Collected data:
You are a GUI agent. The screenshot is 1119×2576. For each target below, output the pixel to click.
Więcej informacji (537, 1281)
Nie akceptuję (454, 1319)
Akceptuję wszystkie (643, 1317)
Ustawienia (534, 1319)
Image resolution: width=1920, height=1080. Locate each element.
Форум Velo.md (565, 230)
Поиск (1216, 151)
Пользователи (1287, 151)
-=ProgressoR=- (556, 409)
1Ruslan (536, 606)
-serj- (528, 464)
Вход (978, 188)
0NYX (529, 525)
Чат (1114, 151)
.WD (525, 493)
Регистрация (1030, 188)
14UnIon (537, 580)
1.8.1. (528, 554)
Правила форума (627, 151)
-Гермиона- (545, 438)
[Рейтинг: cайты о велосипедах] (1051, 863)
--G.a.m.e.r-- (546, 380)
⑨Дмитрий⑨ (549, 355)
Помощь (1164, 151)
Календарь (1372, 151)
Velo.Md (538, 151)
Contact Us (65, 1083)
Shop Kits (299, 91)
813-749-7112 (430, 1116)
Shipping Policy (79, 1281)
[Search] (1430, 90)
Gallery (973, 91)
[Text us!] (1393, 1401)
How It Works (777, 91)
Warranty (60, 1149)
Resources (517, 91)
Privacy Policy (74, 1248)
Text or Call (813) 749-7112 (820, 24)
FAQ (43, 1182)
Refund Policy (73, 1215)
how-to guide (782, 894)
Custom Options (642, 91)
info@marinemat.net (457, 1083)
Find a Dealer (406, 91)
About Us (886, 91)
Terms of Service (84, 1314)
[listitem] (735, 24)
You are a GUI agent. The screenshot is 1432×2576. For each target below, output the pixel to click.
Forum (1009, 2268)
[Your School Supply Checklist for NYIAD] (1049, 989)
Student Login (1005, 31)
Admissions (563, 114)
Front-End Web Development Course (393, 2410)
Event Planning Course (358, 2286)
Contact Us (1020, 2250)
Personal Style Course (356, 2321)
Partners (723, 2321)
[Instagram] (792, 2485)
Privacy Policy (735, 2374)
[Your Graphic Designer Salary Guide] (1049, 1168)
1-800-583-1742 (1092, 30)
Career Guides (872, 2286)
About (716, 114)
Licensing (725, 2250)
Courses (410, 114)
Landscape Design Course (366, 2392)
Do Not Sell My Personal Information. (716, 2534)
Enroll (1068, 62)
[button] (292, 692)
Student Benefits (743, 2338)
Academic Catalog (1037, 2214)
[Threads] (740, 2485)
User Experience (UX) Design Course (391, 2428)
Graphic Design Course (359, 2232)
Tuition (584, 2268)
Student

INSTRUCTIONS FOR THE TASK: What lines above contain the word "output"? Please copy each one.

SOLUTION BELOW:
You are a GUI agent. The screenshot is 1119×2576. For each target below, output the pixel to click.
You are a GUI agent. The screenshot is 1432×2576. For each target below, output the pixel to click.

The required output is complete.